Durrës In Your Pocket

    Durrës In Your Pocket
    The ancient port of Durrës merits a short visit. Its location has long been desirable, proved by the fact that in the last 900 years control of the city has changed 33 times. Illyrians first settled here in 627 BC, and Durres became a prosperous trading harbour.

    The main sight is the large Roman amphitheatre (open 08:00 - 16:00; 200 lek), in the centre of town. Built between 117-78 BC, it hosted gladiatorial games watched by up to 20,000 people. Amazingly, it lay forgotten until 1966, and 25% of the amphitheatre still remains buried beneath houses.

    More ancient stuff can be viewed at the Archeological Museum (Rr. Taulantia, open 09:00 - 12:00, 17:00 - 19:00, closed Mon). Near the amphitheatre and the harbour stands the last remaining tower of the city's fortifications.

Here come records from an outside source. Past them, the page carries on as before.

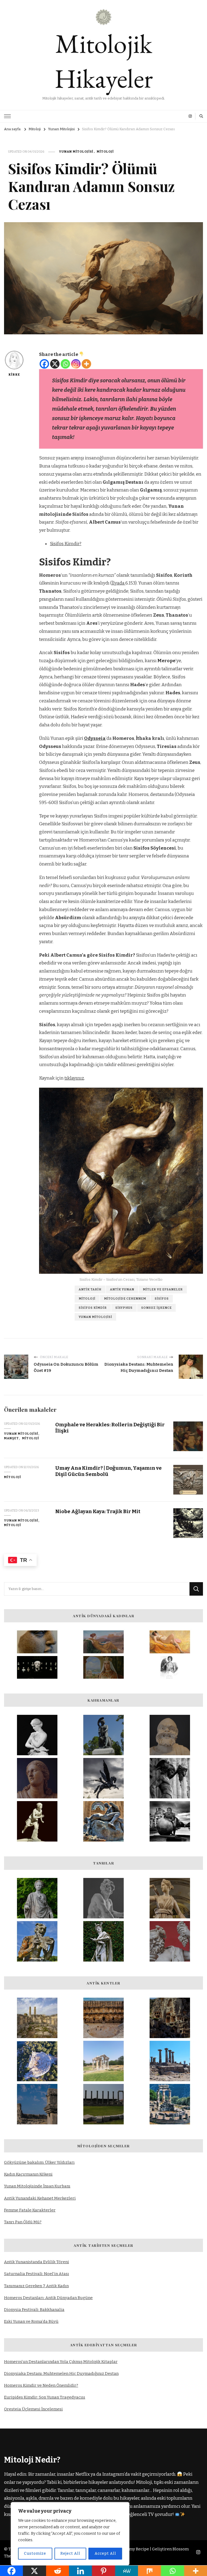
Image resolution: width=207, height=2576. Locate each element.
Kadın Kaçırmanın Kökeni (28, 2174)
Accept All (105, 2553)
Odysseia (95, 738)
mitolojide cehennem (125, 1298)
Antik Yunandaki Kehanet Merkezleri (40, 2198)
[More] (86, 364)
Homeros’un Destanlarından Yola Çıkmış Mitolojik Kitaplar (61, 2361)
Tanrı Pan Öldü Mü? (23, 2222)
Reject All (70, 2553)
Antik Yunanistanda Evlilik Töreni (36, 2261)
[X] (55, 364)
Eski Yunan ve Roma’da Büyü (31, 2321)
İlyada (118, 583)
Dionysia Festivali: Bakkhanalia (34, 2309)
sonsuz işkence (156, 1308)
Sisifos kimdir (93, 1308)
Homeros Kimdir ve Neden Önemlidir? (41, 2385)
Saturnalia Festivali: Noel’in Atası (36, 2273)
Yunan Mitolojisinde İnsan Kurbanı (37, 2186)
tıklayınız (74, 1078)
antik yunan (122, 1289)
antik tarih (90, 1289)
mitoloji (87, 1298)
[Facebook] (44, 364)
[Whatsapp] (65, 364)
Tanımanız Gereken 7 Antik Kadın (36, 2285)
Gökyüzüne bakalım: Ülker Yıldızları (39, 2162)
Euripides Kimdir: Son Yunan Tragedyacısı (44, 2397)
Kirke (14, 374)
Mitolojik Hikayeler (103, 61)
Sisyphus (124, 1308)
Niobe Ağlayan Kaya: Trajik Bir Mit (97, 1511)
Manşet (11, 1438)
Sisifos (162, 1298)
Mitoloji (105, 151)
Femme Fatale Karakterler (30, 2210)
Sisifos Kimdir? (65, 544)
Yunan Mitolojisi (76, 151)
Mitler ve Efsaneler (163, 1289)
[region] (70, 2533)
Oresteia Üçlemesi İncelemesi (33, 2409)
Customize (35, 2553)
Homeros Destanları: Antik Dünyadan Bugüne (48, 2297)
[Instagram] (76, 364)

    This is now used by the Torre Bar (open 08:30 - 24:00); there's a shady terrace with a good seafood restaurant right beside it, and the Piazza restaurant is just across the street (same times).
    In town, the Arvi is the hotel of choice (Rr. Taulantia 1, tel. +355 52 23 04 03/+355 69 22 85 453, arvishpk@msn.com; singles/doubles €60, suites €80-100). The beaches the south of Durres are crammed with Tiranans during summer. The best place to stay is in the fantastic 5-star Adriatik Hotel (Lagjia 13, Hekurrudha Plazh, tel. +355 52 26 08 50, www.adriatikhotel.com).
    Budget travellers should head straight for the new Durres Hostel, which is in the city centre, 100m from the amphitheatre (Sheshi Liria, tel. +355 69 891 68 10, www.durreshostel.com; dorm beds €11-12, doubles €35). The hostel has bicycle rental for trips to Kallmi Beach and Currila Beach, and budget daytrips by bus to beautiful Lalzi Bay; and in 2015 boat trips will be possible too.